RSpec.describe HardWorker do
  describe "#perform" do
    it "activates the user" do
      user = create(:user, active: false)
      HardWorker.new.perform(user.id, "activate!")
      expect(user.reload).to be_active
    end
  end

  describe "enqueueing" do
    include Sidekiq::Testing

    before { Sidekiq::Testing.fake! }

    it "enqueues the job" do
      expect {
        HardWorker.perform_async(1, "activate!")
      }.to change(HardWorker.jobs, :size).by(1)
    end

    it "processes the job inline" do
      Sidekiq::Testing.inline! do
        # Job executes immediately
        HardWorker.perform_async(user.id, "activate!")
        expect(user.reload).to be_active
      end
    end
  end
end

Best Practices

  • Pass simple arguments: Only pass primitive types (IDs, strings, numbers) as job arguments, never full Ruby objects.
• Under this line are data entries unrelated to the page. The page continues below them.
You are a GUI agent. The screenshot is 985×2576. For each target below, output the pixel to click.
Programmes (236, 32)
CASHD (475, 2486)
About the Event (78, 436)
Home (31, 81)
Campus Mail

Sidekiq serializes arguments as JSON.
  • Make jobs idempotent: Jobs may run more than once due to retries. Design them so re-execution is safe.
  • Keep jobs small: Break large tasks into smaller jobs. A single job should ideally complete in under 30 seconds.
  • Use appropriate queues: Separate urgent work (emails, payments) from bulk work (reports, imports) using different queues and priorities.
  • Monitor your queues: Use the Sidekiq Web UI, and alert on queue latency and dead-set growth.
  • Set memory limits: Use MALLOC_ARENA_MAX=2 and consider the sidekiq-limit_fetch gem to prevent memory bloat.
  • Handle ActiveRecord::RecordNotFound: Records may be deleted between enqueue and execution. Decide whether to retry or silently discard.

Common Pitfalls

  • Passing ActiveRecord objects: Sidekiq serializes to JSON. Pass user.id, not user.
  • Non-idempotent jobs: Sending duplicate emails or double-charging because a job retried after a transient failure.
  • Unbounded queue growth: Not monitoring queues lets them grow silently until Redis runs out of memory.
  • Long-running jobs blocking threads: A single slow job ties up a Sidekiq thread. Use timeouts or break work into smaller units.
  • Testing with perform_async in unit tests: Use Sidekiq::Testing.fake! or inline! modes. Do not rely on a running Redis in unit tests.
  • Ignoring the dead set: Failed jobs that exhaust retries go to the dead set. Monitor and handle them.